▶ TEXT SHOWN:
>> begin

This amendment has obviously come about as a result of the problem which presented itself to the board with regard to the implementation of the term “occupation ”. The board was confronted by the difficulty that it was unable to allow a person to carry on business in an area where occupation was controlled and that person, in terms of the proclamation controlling that area, was disqualified. That was because the term “occupation” meant actual physical habitation. The board was unable, in terms of the Act, as it stood, to create a division of the site for occupation into residential and business premises. The intention of the hon. the Deputy Minister in introducing this amendment to the Act is obviously to enable the board, when dealing with the question of Group Areas or the defining of any area of land to, at the same time, permit a specific use for that piece of land or that area of land. In other words, as the Deputy Minister said in his second reading speech, his objective is to enable the board to permit the occupation of a certain area of land for business purposes only whilst, at the same time, excluding its occupation for residential purposes, and so limiting the use of that particular land, premises or area.
In doing so, there has been a fear expressed that the reason for this amendment is also to permit the board to define the use of those premises itself. It may permit the board, following policy from Government sources, to confine the specific purpose of that land or those premises for a particular type of industry or a particular type of trade. And so, in a sense, not only specify a purpose but also to limit that purpose in a manner which conforms not with the desire of the owner or the trader, but with the desire of governmental policy. That, I think, is a fear which the hon. the Deputy Minister should meet, and should certainly allay so far as the affected persons are concerned.

>> end

▶ MATERIAL:

>> begin

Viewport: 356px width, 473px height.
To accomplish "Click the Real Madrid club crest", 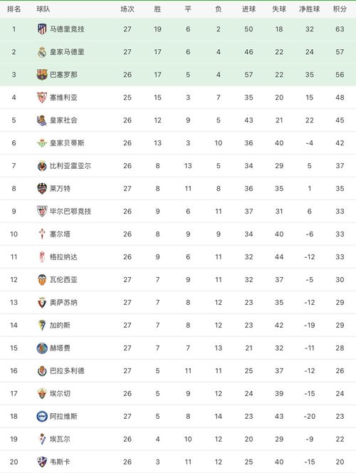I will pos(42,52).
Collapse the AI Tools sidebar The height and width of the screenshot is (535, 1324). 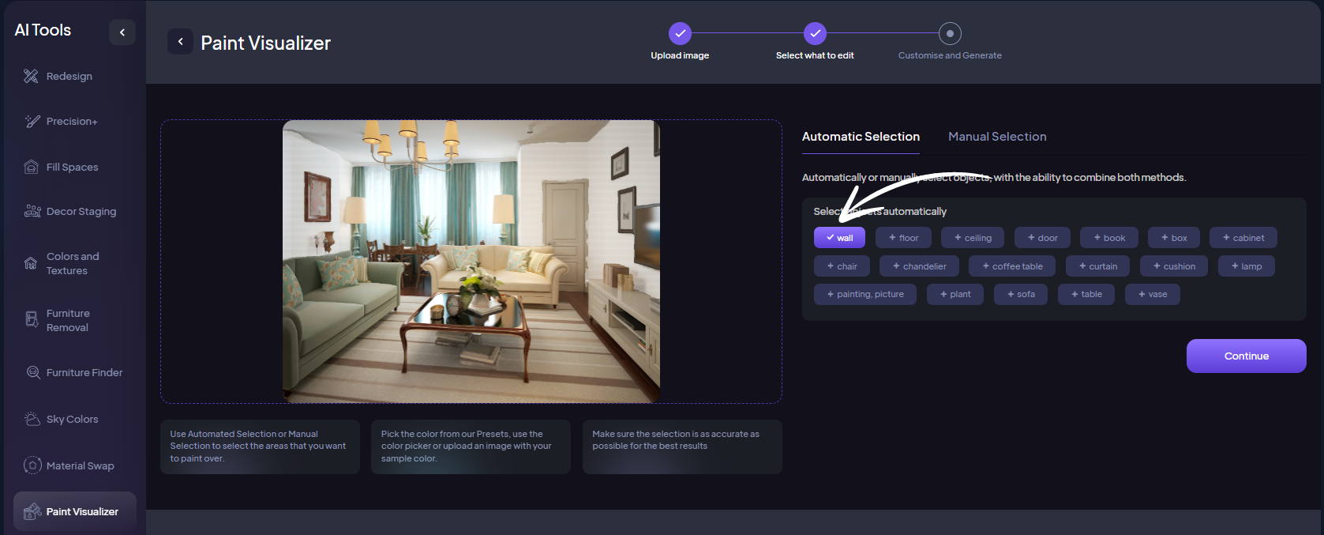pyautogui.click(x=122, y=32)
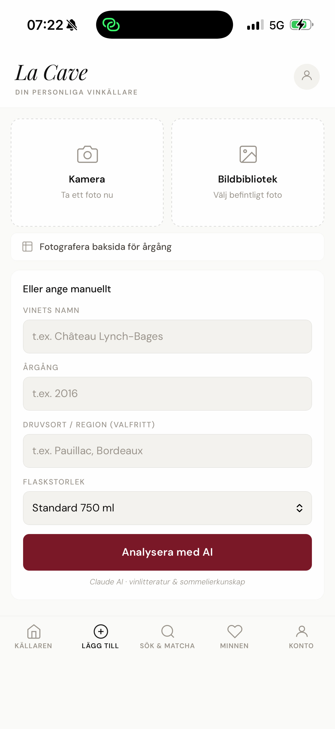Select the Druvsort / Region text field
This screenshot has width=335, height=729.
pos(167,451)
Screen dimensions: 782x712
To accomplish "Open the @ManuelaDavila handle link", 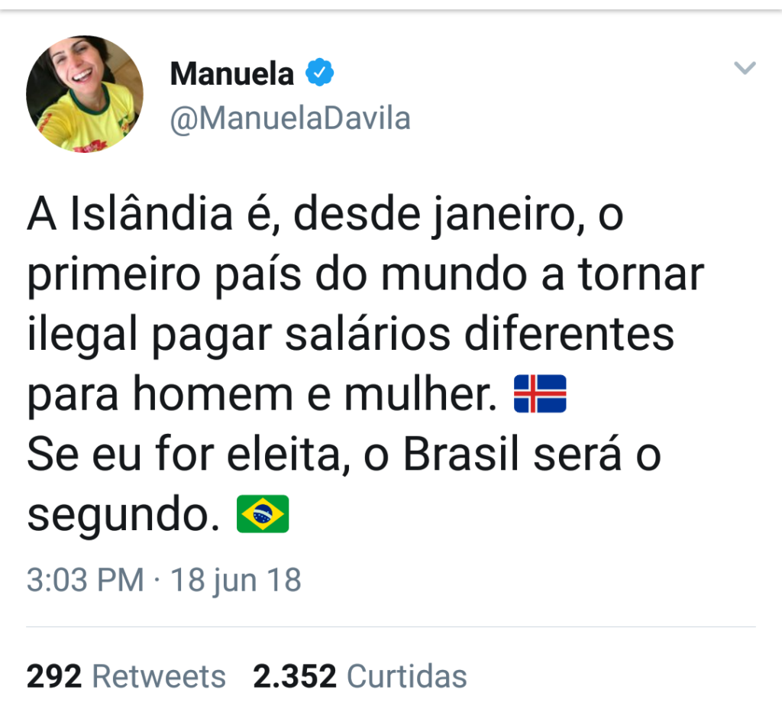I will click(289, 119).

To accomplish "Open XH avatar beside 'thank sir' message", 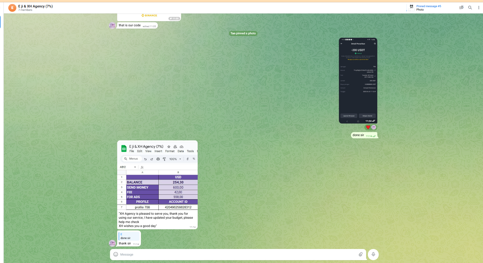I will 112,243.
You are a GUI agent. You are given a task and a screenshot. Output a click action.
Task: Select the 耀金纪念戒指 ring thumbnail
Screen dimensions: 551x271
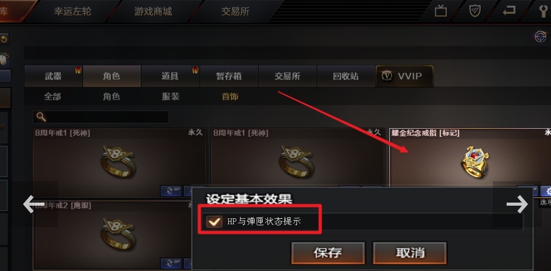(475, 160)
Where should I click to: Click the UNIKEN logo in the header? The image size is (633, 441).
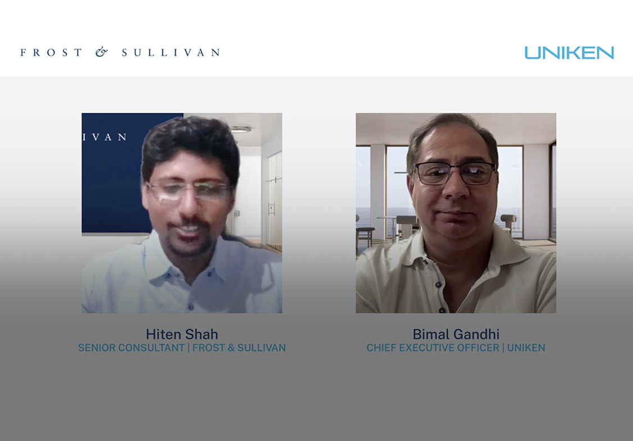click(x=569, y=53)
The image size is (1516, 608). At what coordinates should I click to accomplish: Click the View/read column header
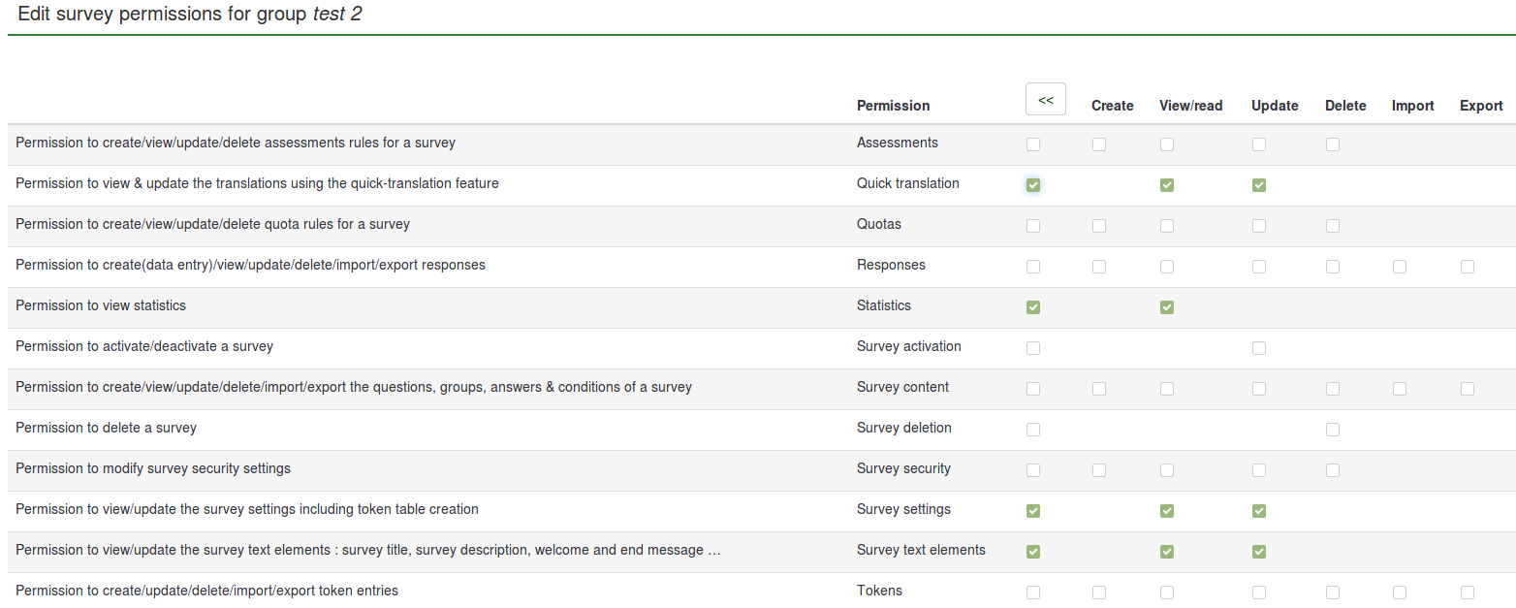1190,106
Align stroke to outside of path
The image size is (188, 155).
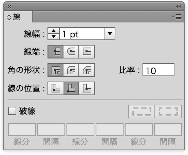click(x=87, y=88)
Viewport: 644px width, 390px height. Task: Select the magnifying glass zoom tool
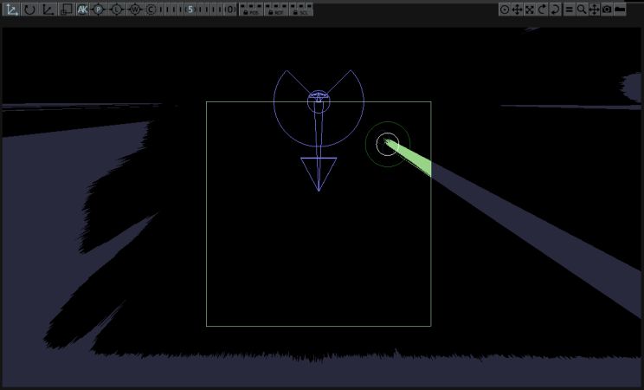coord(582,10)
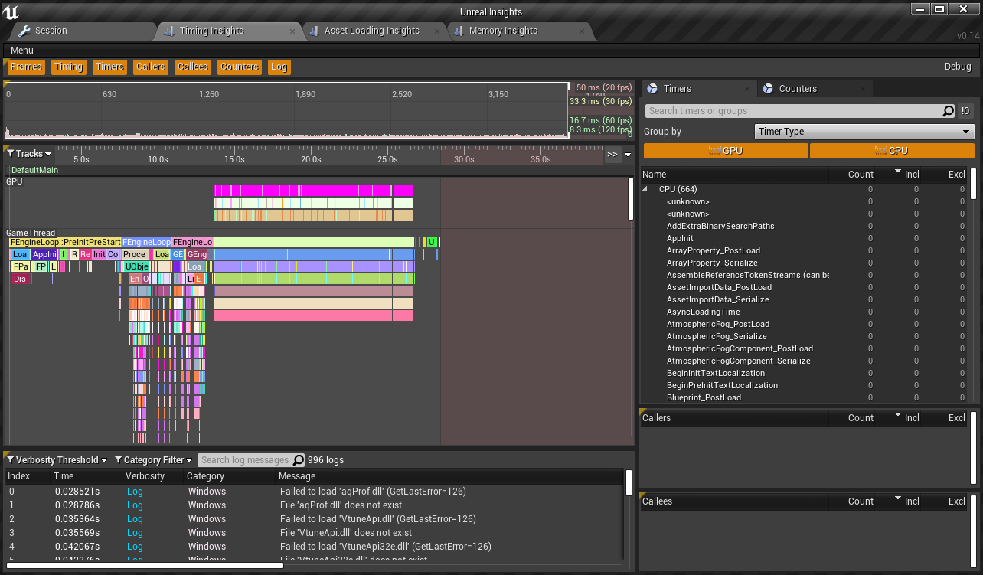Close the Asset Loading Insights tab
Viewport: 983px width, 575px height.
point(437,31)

>> end

▶ TASK PROMPT: Continue the parliamentary speech on the amendment concerning "occupation" from the point where it stops above.

▶ ANSWER FOR THE TASK:
The purpose of this amendment is that when the board does allow land or premises to continue to be used for a particular purpose, it shall be used for the purpose prevailing at the time of the promulgation, or prior to the actual promulgation. So that the individual who makes the application shall at least have the assurance that he will be entitled to continue trading in the same business in which he had been trading previously, unless the owner of the premises would like to change that. Then, only, should the board give consideration to the actual definition of the type of business which may be carried on. If, on the other hand, it is the intention in promulgating any land or premises for a specific use, to use the general term that is made use of in town planning, for instance, for business purposes or industrial purposes, then I think that the clause should be very much clearer and should clearly define that it intends, in providing a specific use, to do so in the broad categories to which we are accustomed under our town planning legislation. Failing this there is a definite fear—which may be a misleading fear or may be a fear which has no basis—but it is a fear which will certainly arise in terms of the wording of this clause.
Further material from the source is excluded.